**Supplied material:**
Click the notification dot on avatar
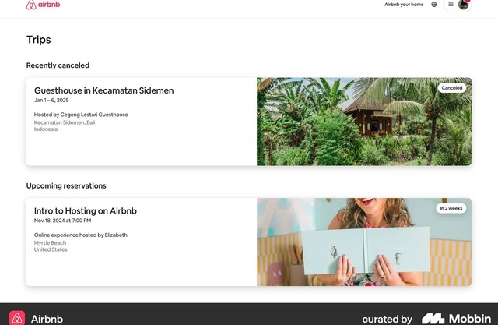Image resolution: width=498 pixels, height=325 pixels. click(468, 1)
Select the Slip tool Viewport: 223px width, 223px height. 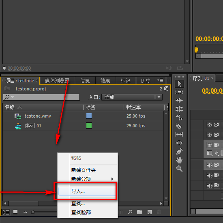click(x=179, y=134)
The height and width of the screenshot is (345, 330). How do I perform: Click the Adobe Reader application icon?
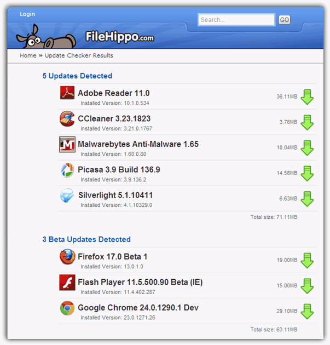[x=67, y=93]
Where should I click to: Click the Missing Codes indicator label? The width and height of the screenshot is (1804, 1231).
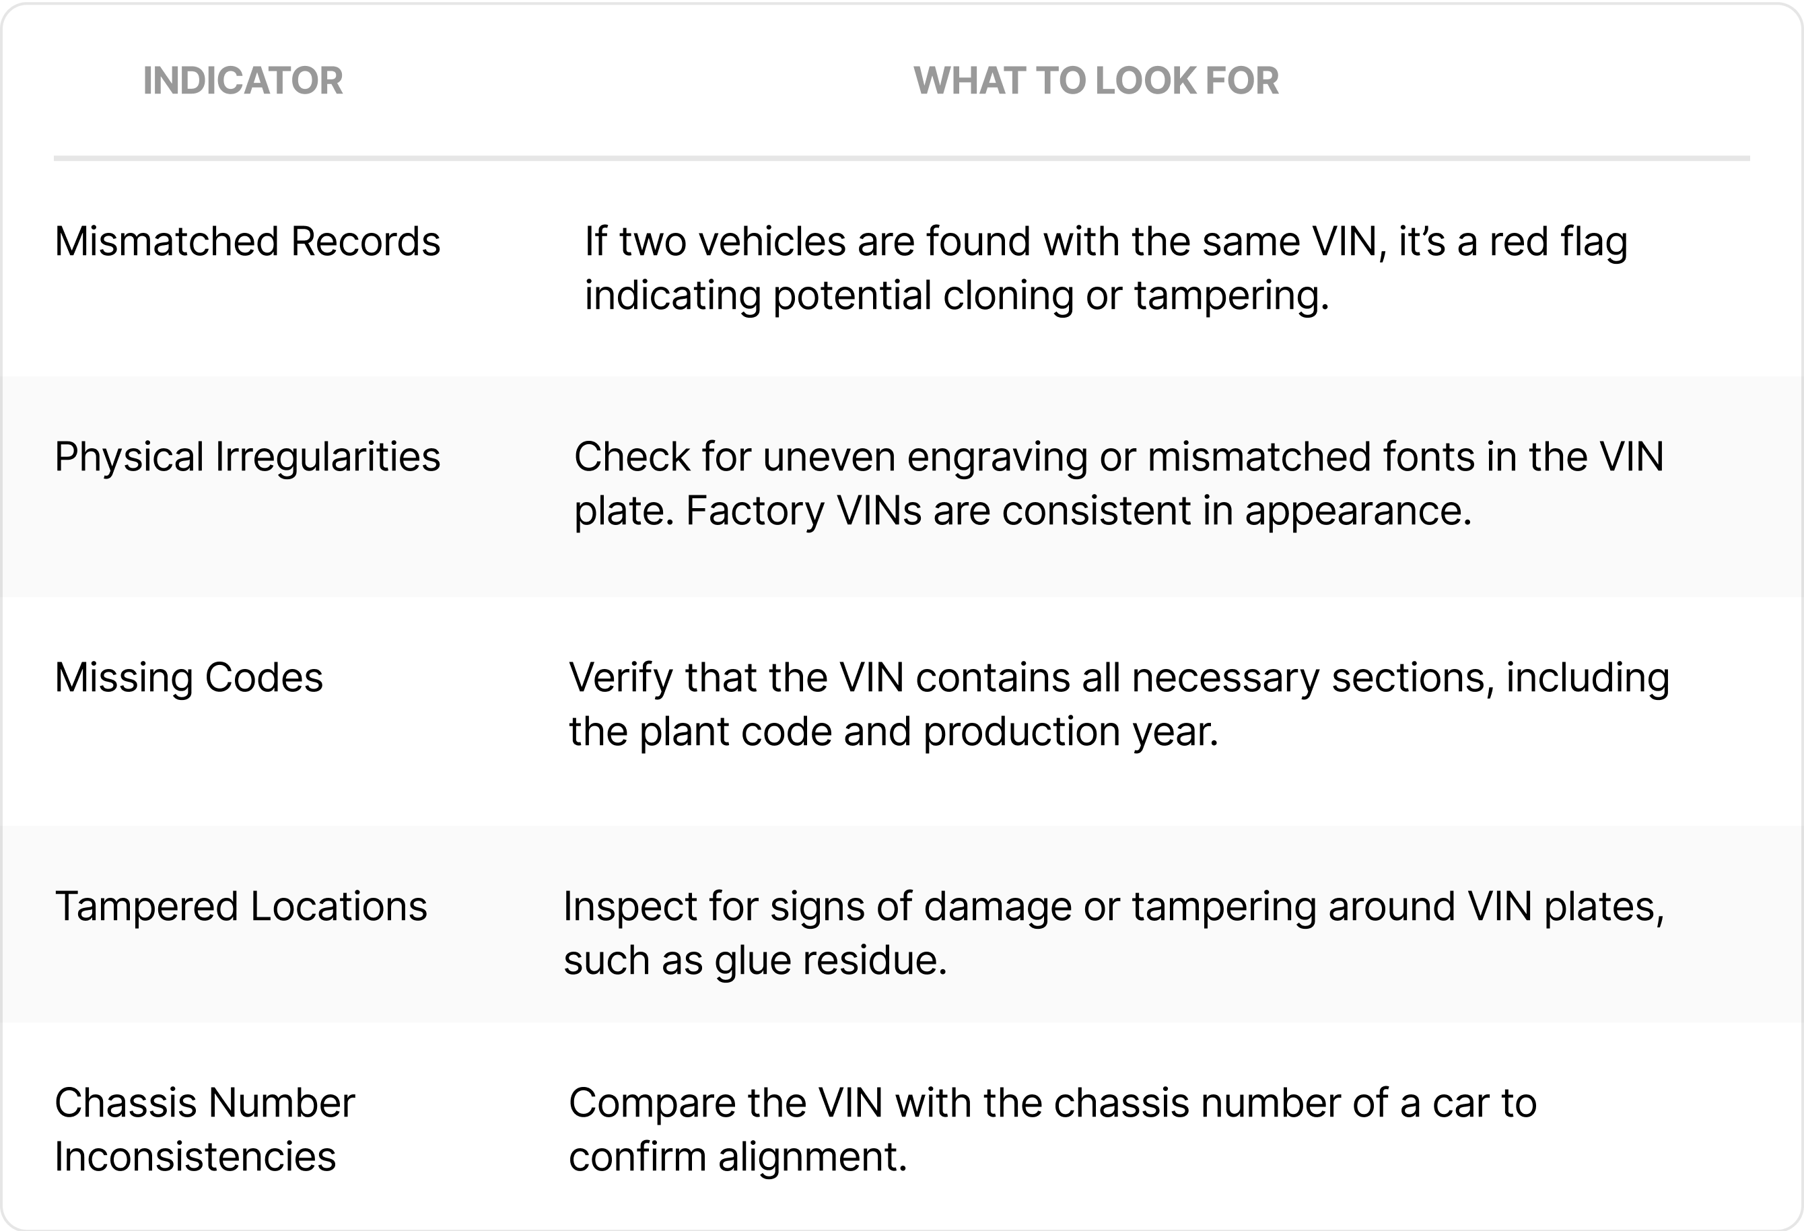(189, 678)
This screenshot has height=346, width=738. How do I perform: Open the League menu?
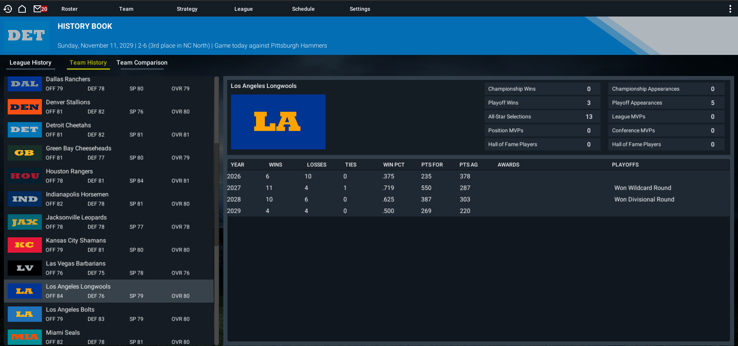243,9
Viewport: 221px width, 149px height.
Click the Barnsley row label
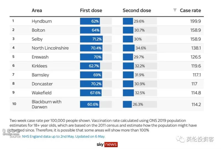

**What the task requires:** From the line containing "Where should I" through the last line of the entries, both included, print each line exactly and omit any picture.

**Reply:**
Where should I click to: Click the Missing Codes indicator label? The width and height of the screenshot is (1804, 1231).
(189, 678)
This screenshot has height=346, width=738. How do I perform: Open the League menu?
243,9
Viewport: 221px width, 149px height.
Click the Barnsley row label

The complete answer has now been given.